You get a choice of Geordie stereotypes on a Tuesday evening now. On MTV, Geordie Shore continues in its mission of depicting the city's young people as airheaded hedonists with the sexual decorum of bonobo chimps, while on BBC3, Geordie Finishing School for Girls prefers to emphasise the single-mother, benefit survivor aspect of things. In fact, you don't even have to choose, since the BBC programme is on at 9pm and MTV's contribution to inter-community understanding at 10pm. So, if you're a real glutton for punishment, you can spend two straight hours on Tyneside, segueing from gritty underbelly to Bigg Market lairiness without a break. You will notice a change of texture though because while MTV does everything in its power to exaggerate caricature, Geordie Finishing School for Girls is at least notionally in the business of overturning prejudice.
The conceit is a head-on collision of received opinions. Four pampered young southern girls, most of whom have banker daddies or some other form of human cashpoint, have been sent to spend time with four Geordie lasses from working-class families. The southerners are supposed to think the northerners will all be as rough as a goat's knee, while the northerners are meant to think the southerners will be stuck-up and spoilt. Whether they genuinely feel this reciprocal contempt I don't know, but they obligingly supply soundbites here to work up the prospect of conflict. "Lazy buggers... get off your arse and go to work," said one of the posh girls, summarising her nuanced view of those on welfare benefits. "Ah think they'll shit thurselves," said Kimberley, asked to forecast the reaction of the visitors to living in one of Newcastle's poorer areas.

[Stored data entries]
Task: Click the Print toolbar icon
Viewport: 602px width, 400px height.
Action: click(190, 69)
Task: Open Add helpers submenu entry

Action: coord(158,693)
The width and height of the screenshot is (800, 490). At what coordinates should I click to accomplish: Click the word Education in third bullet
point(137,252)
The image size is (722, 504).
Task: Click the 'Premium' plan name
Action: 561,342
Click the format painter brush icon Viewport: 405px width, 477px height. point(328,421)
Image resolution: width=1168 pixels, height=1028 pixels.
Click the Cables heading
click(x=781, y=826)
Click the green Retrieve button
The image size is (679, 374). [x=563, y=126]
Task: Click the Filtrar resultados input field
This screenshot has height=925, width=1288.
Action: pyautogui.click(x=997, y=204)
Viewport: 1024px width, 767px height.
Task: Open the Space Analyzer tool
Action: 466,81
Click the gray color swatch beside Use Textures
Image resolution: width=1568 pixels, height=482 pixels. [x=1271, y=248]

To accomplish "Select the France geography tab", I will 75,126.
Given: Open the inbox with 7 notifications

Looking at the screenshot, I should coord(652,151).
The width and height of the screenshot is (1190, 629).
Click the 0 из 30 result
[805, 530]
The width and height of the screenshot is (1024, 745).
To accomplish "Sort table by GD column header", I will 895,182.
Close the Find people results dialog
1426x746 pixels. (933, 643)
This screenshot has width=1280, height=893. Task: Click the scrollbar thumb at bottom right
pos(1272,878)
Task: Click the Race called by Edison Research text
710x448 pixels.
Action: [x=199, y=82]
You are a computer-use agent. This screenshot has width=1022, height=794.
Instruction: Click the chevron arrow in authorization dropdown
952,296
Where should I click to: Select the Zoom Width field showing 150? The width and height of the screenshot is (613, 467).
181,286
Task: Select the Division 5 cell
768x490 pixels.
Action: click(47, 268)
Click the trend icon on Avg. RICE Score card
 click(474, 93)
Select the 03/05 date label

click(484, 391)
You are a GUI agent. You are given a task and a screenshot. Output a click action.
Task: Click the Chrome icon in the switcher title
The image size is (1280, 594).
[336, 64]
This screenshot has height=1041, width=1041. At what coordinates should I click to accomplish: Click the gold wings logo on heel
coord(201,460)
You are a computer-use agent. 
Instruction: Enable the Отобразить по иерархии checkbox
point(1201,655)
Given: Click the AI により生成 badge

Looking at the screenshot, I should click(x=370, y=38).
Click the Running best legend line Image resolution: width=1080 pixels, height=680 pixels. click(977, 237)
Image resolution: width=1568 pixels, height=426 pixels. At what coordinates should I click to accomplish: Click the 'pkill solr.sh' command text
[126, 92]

Exercise directions –
Answer these questions using the TV review.
1. At what time does the BBC programme air?
2. How many pampered young southern girls are sent to spend time with the Geordie lasses?
3. Who is quoted forecasting the visitors' reaction to living in one of Newcastle's poorer areas?
The data above were taken from a separate source.

Solution –
1. 9pm
2. Four
3. Kimberley